Everyone at one time or another tries to find the winning combination to living longer, healthier, and aging with grace.
While death is inevitable, we can at least find ways to live fuller, more agile lives throughout all our years.
Living Less Timidly
Much of the science around living healthy doesn’t necessarily tell us to restrict our diet, exercise vigorously, and work too hard. In fact, most of the healthiest people don’t do this. They play hard, and they work hard.
There may be something to living with less rigidity in our lives and embracing the natural cycles of aging.
Friedman recommends against the life of self-help, slowing down and restricting our lives. If you want to have fun, do it. If you want to exercise, do it. When we limit ourselves and think that we can’t have what we want, we throw off our body’s ability to self-regulate.
Our body is fully capable of coping on its own. However, according to the author of Health at Every Size, in depriving the body of the things it likes (this includes dieting!), we are messing with our body’s neuroplasticity!
Living with less timidity means that you let yourself age in a way that is comfortable for you. You also should work on embracing some of the things that are very normal in our life, including the inevitability of death, struggles in life, and emotional conflict.
A Yale University study investigated 4,765 people around the age of 72, all with a genetic link to dementia. Those who had a positive attitude about death were 50% less likely to develop dementia than those who faced aging with fear.
This is not to say that excessive happiness is a good idea either (as another study from Friedman found no correlation between extreme happiness and longevity). Some excessively happy people may ignore real threats and fail to take necessary precautions, like following medical advice.
What is the Perfect Exercise for Living Fuller Lives?
So while you are opening the doors to live with less timidity and more adventure, you may find that you want to be active. Lucky for you, there is no perfect exercise for living fuller, more agile lives.
The critical thing to remember is that you move, no matter how you want. Movement is one of the best forms of preventative health.
In general, there is no perfect exercise that will have you feeling 100% all the time.

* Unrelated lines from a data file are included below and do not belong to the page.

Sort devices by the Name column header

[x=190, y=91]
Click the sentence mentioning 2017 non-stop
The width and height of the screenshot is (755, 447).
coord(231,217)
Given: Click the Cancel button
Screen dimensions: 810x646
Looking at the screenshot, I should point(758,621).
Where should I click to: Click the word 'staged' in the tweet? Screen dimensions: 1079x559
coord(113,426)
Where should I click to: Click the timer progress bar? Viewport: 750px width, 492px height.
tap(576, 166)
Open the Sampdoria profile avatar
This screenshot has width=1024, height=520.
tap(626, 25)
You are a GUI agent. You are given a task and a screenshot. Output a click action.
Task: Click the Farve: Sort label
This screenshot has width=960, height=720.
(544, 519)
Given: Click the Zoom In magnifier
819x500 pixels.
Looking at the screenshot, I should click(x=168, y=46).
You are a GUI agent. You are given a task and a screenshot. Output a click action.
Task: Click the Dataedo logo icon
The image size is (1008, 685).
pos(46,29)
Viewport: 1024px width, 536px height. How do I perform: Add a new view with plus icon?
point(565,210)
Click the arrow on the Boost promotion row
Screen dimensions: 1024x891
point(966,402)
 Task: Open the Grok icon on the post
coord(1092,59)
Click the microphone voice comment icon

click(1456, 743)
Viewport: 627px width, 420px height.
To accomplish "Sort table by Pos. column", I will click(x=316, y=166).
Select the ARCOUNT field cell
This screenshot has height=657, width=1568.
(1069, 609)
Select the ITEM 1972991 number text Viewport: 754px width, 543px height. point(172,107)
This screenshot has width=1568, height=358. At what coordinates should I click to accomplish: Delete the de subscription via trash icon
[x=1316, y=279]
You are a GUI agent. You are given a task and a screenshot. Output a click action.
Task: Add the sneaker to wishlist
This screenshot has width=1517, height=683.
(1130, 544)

But you can listen to your body and give it what it wants! There are also personal requirements to consider, like if the movement is suitable for your body and whether or not you like it.
Exercising will improve endurance, muscle strength, balance, and psychological elasticity. It also reduces the chance of serious falls, which could cause injuries and seriously impair your life, especially as you age.
There is no magic number to how often you should exercise. One study suggests that 30 minutes a day could prevent early death. Another found that in older populations, a 15-minute brisk walk could be as much as 22% effective at reducing premature death (compared to those who did not exercise).
Other researchers suggest that exercising two days a week can reduce premature death. Even less than that, researchers at McMaster University found that an intense 60-second workout could be enough to improve health!
Managing Injury and Lifestyle Disruptions
Sometimes injuries get in the way. And other lifestyle disruptions could set us back physically. Learning to roll with the punches, continue moving, eating regularly, and laughing a little is sometimes harder than it seems.
Managing injury has to do with learning what your body can handle. You can try a healthy aging exercise regimen, but your body will tell you when you are overdoing it.
Of course, an injury does take its toll. When an injury happens, even a minor one, it is your body’s indicator that it was pushed past the limit. In some instances, this might be because you worked out too hard. But it may also be because you haven’t strengthened your muscles enough. Other times, it may come about because of a lack of stretching.
Don’t beat yourself up when an injury happens. Take the time to recoup and reassess how you’re feeling.
Refer to specialists for pain and injury management. You can also seek orthopedic therapy for preventative and lifestyle therapy. An OT might recommend rearrangements for your living space or a behavior change that will give you more energy and more time during the day.
If you’re seriously hurt, then make sure to see a doctor.
Taking it One Day at a Time
Here are some other things to consider to live fuller lives:
- Listen to your intuition. If you feel like getting up and going for a walk, or being active and cleaning the house, don’t try to talk yourself out of it.
- Consider friendships. Having a healthy social life can get you out and about more often. It may also encourage you to do things that you wouldn’t usually be comfortable doing. You don’t need to cave into peer pressure, but having a buddy to go along with makes it more enjoyable.
- Move in the ways you want to, and even as you age. This one should be very straightforward. You don’t necessarily need to think it through or explain yourself. If you want to move, do it, and your body will tell you what it needs.
- Rest when you need to. Here is where peer pressure might be a problem. If you need a rest, take it. Your friends should understand. Just like you should be resting when you need it, you should also be moving when you need it!
- Don’t beat yourself up over the foods you eat. Many of us are plagued with the aftermath of diet cultures. However, our body is fully capable of regulating itself. While you may have to be mindful of some things, like medical conditions and unique needs, you should be able to enjoy what you eat.
Agility comes not only from physical well-being but also mental and spiritual health as well. Keeping an active social life will help us to continue to choose being active even if injuries crop off. You can also turn to professionals like orthopedic surgeons, physical therapists, and orthopedic therapists for recovery and injury prevention.
If we take it one day at a time, we may find that our well-being is improved, or energy is increased, and we want to do more things with friends.